It all happened so fast, Zelda didn’t know what to process first: Link’s collapse or his disappearance. She tried to recall his face as she last saw it. Her memory was far from perfect and she had only seen his face for a split moment before he vanished into streams of light, but she could recall the bags under his eyes, the constricted pupils, brows drawn together, and… and a hand grasping at his chest. Oh, how could she have been so ignorant? He was-

Panic brewed in the crowd, voices raised and pulling her from her thoughts. People began to ask her all manner of questions, concern evident on their faces for their Hero that collapsed and vanished before their eyes. She wanted to join them but knew they were looking to her for answers.

“Princess?” a young girl asked her, tugging at Zelda’s hand to get her attention. “What happened to Link? Is Link okay?”

“I… I’m sure he’s fine. I think he was simply overwhelmed.” She looked out at the people around her. No one was still kneeling at this point. Not that she minded.
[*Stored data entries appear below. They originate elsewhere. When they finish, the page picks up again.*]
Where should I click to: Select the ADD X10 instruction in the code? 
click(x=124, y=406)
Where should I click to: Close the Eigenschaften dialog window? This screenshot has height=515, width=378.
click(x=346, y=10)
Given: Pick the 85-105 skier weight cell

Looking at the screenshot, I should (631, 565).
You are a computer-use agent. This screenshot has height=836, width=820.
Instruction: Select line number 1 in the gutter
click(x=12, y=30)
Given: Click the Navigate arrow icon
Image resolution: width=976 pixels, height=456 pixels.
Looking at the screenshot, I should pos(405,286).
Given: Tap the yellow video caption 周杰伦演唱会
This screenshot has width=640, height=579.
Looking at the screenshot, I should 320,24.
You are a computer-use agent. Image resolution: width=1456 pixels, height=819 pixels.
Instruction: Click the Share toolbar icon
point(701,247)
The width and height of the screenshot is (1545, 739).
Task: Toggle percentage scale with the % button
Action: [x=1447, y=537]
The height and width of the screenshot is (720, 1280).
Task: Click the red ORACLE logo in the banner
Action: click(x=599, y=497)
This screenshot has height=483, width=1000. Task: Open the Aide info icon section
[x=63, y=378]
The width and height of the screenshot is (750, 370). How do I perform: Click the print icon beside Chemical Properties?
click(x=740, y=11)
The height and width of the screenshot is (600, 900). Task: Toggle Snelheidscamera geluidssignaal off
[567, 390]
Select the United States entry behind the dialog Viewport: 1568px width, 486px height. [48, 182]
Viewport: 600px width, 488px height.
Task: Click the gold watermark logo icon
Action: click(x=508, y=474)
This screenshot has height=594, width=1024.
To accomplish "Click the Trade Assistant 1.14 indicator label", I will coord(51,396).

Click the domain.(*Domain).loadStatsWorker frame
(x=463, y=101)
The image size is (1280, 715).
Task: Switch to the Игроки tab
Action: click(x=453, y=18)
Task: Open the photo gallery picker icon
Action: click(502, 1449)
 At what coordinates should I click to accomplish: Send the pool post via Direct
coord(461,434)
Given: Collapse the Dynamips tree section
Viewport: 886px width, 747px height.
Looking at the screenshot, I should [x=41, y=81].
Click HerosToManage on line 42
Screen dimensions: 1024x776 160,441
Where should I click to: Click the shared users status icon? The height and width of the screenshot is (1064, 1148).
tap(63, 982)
It was easier to converse with people when they were eye level. 

“I’ve never seen him react like that before,” a man pointed out, his face just barely visible behind the person who stood in front. “He’s always been so… even keeled.”

A murmur of agreement ran through the crowd.

“I… I don’t think he’s used to the attention. Before Ganon’s return, he rarely entered the spotlight,” she told the villagers. It wasn’t completely true, what she said. People looked up to him so much that the pressure of it made him shut himself off, trying to look and act the part the people expected him to be: the fearless Hero, the one who would save them all. Still, he had privilege to a childhood with more privacy than she, less accustomed to the life of a public figure.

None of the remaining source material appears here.